◆ Given data:
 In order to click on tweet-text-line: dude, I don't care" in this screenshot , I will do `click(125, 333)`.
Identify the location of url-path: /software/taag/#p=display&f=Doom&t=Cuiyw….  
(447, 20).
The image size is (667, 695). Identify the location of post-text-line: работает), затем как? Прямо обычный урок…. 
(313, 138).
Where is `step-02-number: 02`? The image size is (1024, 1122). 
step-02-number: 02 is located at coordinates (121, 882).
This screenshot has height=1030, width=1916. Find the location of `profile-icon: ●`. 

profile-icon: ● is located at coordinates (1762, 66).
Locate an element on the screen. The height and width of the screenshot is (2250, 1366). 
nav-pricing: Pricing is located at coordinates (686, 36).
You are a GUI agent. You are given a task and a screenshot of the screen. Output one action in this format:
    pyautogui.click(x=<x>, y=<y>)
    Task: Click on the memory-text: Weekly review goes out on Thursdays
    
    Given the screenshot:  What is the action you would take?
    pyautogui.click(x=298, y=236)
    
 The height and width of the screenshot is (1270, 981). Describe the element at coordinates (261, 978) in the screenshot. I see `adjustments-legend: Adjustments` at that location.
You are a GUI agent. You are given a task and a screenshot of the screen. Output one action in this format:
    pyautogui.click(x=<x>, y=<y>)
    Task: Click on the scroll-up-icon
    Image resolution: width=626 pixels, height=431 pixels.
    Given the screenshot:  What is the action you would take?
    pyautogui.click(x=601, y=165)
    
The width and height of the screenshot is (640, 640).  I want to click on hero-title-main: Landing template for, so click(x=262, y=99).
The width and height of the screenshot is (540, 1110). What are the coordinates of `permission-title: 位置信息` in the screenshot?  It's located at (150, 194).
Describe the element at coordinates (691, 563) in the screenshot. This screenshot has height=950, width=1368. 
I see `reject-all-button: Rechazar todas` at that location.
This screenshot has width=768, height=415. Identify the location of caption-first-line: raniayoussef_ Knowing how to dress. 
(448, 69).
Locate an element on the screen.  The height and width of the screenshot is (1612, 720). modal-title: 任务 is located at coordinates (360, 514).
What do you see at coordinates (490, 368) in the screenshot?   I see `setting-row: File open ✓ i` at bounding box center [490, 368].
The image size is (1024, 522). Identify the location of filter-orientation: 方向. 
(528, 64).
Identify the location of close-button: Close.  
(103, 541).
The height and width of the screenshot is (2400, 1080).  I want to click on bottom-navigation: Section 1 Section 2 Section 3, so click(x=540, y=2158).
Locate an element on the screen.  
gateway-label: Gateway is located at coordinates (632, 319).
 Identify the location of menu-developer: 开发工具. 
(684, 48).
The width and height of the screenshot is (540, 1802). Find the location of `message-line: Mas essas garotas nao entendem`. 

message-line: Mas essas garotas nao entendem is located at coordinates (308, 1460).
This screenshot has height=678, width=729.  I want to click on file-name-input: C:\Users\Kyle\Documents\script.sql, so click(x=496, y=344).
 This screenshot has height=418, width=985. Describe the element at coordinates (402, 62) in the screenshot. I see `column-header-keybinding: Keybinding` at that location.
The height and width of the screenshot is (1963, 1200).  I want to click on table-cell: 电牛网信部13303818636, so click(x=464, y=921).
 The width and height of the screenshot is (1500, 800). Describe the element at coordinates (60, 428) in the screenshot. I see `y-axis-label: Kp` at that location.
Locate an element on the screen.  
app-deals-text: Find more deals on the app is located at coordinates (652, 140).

◆ Assignment: How many of the lines above contain the string "text"? Case counts; give only the number.

◆ Solution to the problem: 4